Material for the task

• • •

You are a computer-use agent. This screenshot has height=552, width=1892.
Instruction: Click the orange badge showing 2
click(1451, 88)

• • •

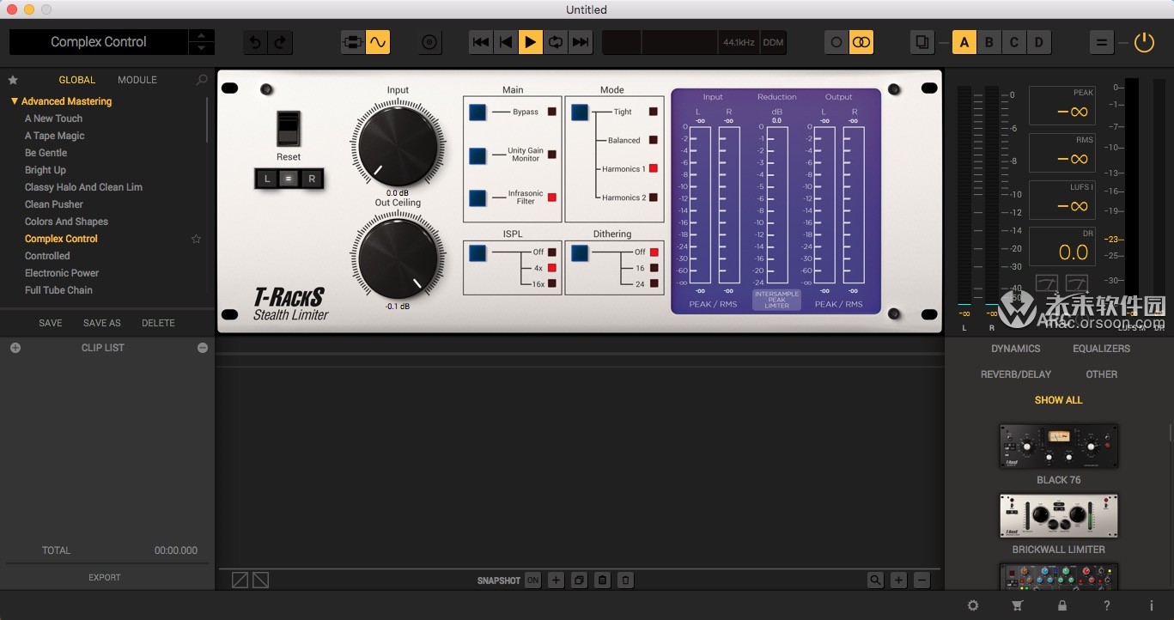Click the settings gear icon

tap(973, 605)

• • •

Given request
Rewrite the stretch from the line containing "You are a computer-use" through the line containing "click(1451, 88)", replacing "orange" with "red" and leaving everything else as it is.

Solution to the exercise
You are a computer-use agent. This screenshot has height=552, width=1892.
Instruction: Click the red badge showing 2
click(1451, 88)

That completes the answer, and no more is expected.